To check our solution we can find an approximation to our answer:

[latex]x=\dfrac{3\log{2}}{4\log{2}-\log{5}}\approx 1.787766[/latex]

Check:

[latex]2^{4x-3}=2^{4(1.787766)-3}=17.76621[/latex]

[latex]5^x=5^{1.787766}=17.6621[/latex]

Try It 5

Solve the equation [latex]3^{6x+1}=7^x[/latex]. Round the answer to 6 decimal places and use this approximation to check your exact solution.

Don’t forget that solving the equation [latex]3^{6x+1}=7^x[/latex] means we are finding the point of intersection of the functions [latex]f(x)=3^{6x+1}[/latex]and [latex]g(x)=7^x[/latex] (figure 4), so determining the point of intersection graphically is also a way to check our solution.
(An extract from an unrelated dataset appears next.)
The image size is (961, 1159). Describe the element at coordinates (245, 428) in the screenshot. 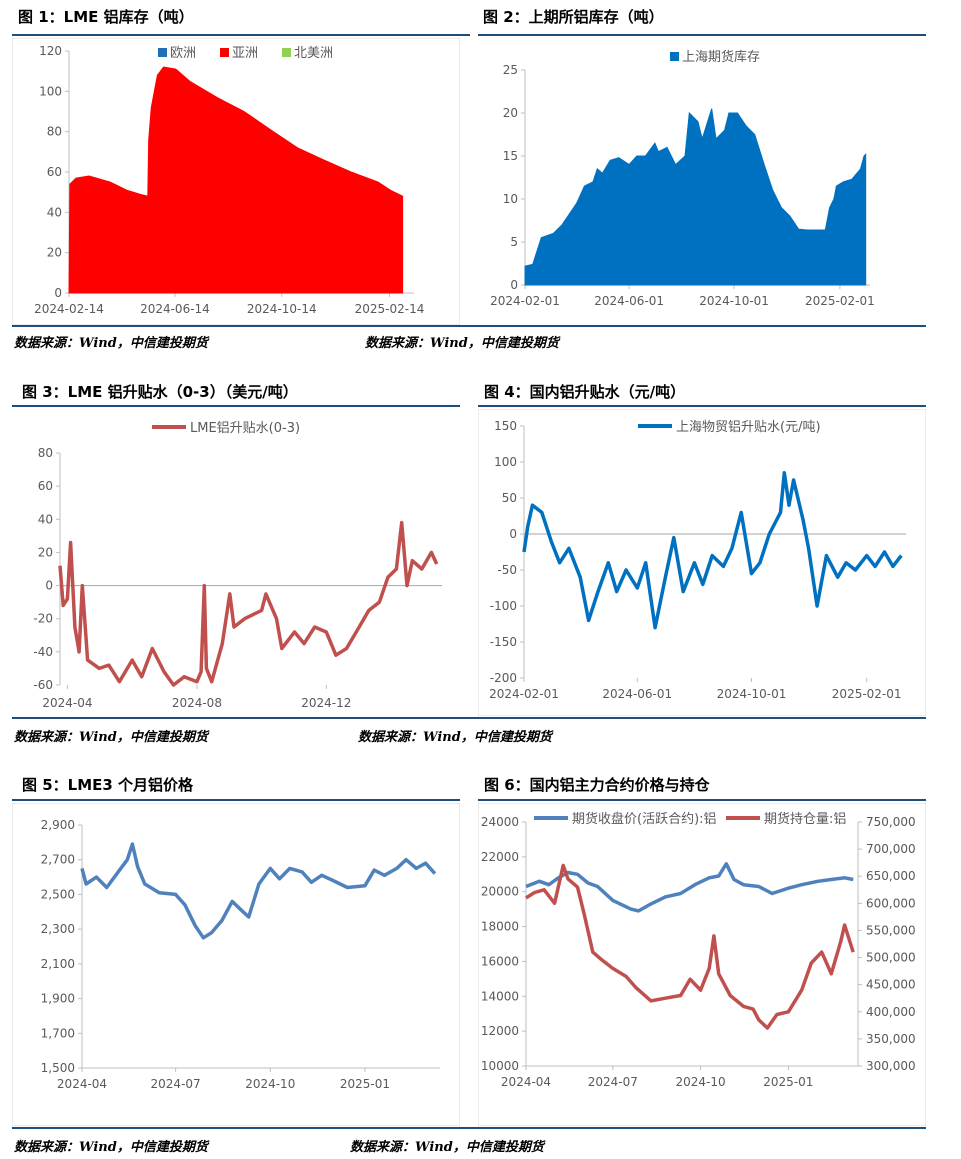

I see `legend-label: LME铝升贴水(0-3)` at that location.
intersection of two exponential functions

Figure 4. The intersection of two functions

Example 6

Solve the equation [latex]5^{3x+2}=2^{2x-5}[/latex].

Solution

[latex]\begin{aligned}5^{3x+2}&=2^{2x-5}\\\\ \log_5{5^{3x+2}}&=\log_5{2^{2x-5}}\\\\(3x+2)\log_5{5}&=(2x-5)\log_5{2}\\\\ 3x+2&=2x\log_5{2}-5\log_5{2}\\\\ 2+5\log_5{2}&=2x\log_5{2}-3x\\\\2+5\log_5{2}&=x\left(2\log_5{2}-3\right)\\\\\dfrac{2+5\log_5{2}}{2\log_5{2}-3}&=x\end{aligned}[/latex]

 

Check

Using a calculator, this exact solution is approximately -1.942061

[latex]5^{3x+2}\approx 5^{3(-1.942061)+2}\approx 0.0021[/latex]

[latex]2^{2x-5}\approx 2^{2(-1.942061)-5}\approx 0.0021[/latex]

Try It 6

Solve the equation [latex]8^{2x-3}=4^{x+5}[/latex].
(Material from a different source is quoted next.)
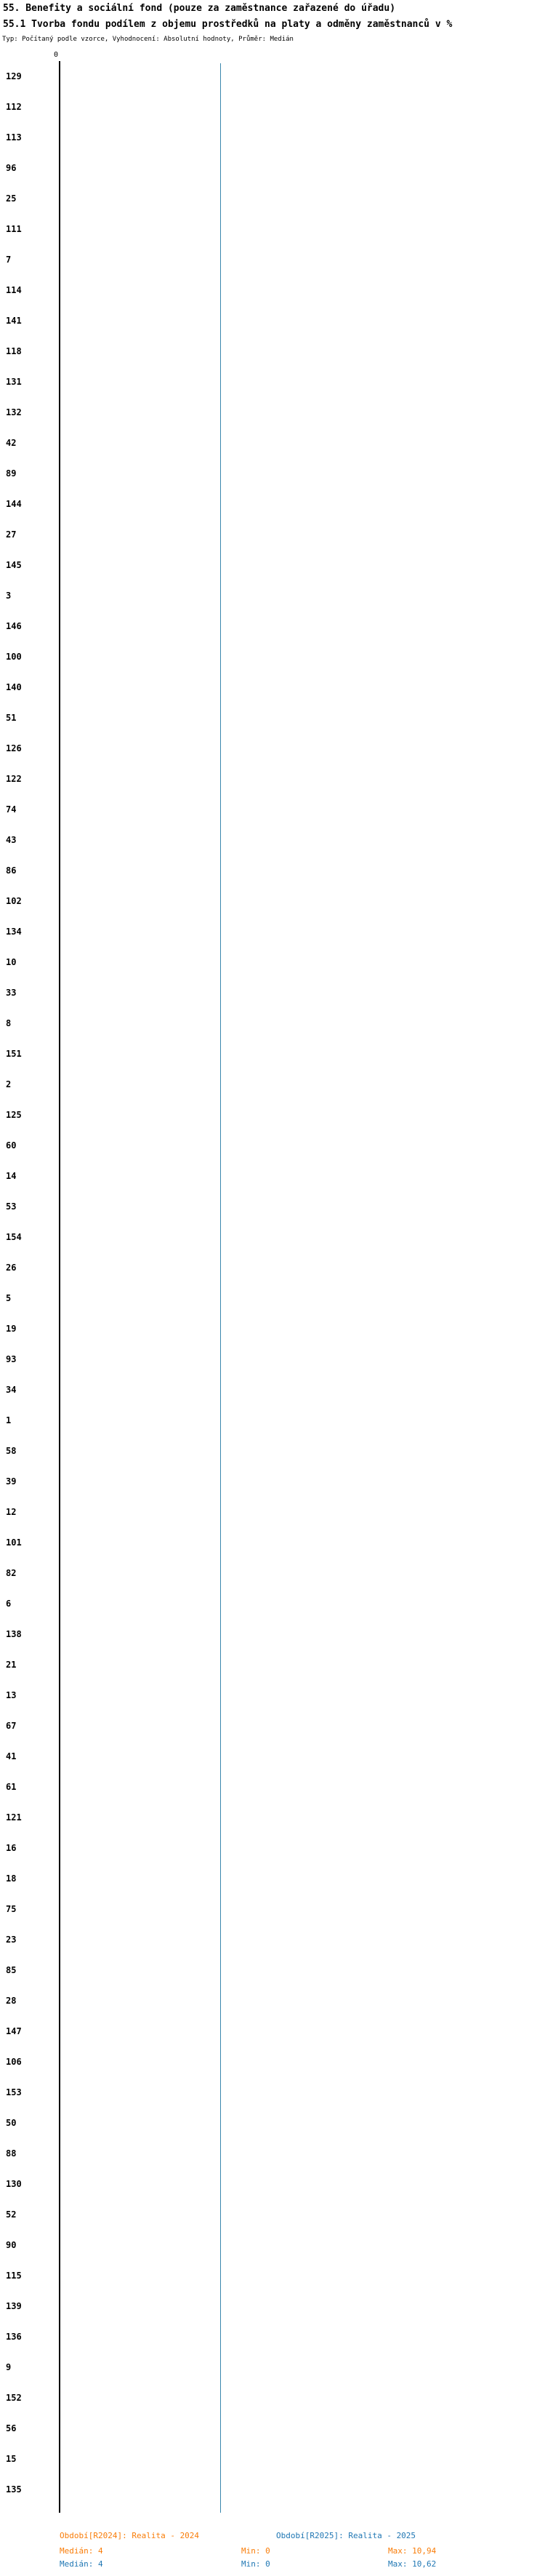 Image resolution: width=545 pixels, height=2576 pixels. Describe the element at coordinates (221, 1288) in the screenshot. I see `median-reference-line` at that location.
Notice that Try It 6 could have been solved using the equality of bases:

[latex]\begin{aligned}8^{2x-3}&=4^{x+5}\\\\\left(2^3\right)^{2x-3}&=\left(2^2\right)^{x+5}\\\\2^{6x-9}&=2^{2x+10}\\\\6x-9&=2x+10\\\\4x&=19\\\\x&=\dfrac{19}{4}\end{aligned}[/latex]

Deciding which method to use when solving exponential equations:

If [latex]a^M=C[/latex], where [latex]C[/latex] is a constant and [latex]M[/latex] is a function of [latex]x[/latex], rewrite an equivalent equation in terms of logarithms or take logarithms on both sides of the equation, and then solve for [latex]x[/latex].

If [latex]a^M=b^N[/latex] where[latex]M[/latex] and[latex]N[/latex] are functions of [latex]x[/latex], and [latex]a[/latex] and [latex]b[/latex] are both powers of the same number (e.g., 4 and 8 are both some powers of 2, write the equation using the common base then equate the exponents.

Otherwise, take the logarithm of both sides of the equation. Use natural or common logarithms or logarithms of base [latex]a[/latex] or [latex]b[/latex] for the most concise algebra.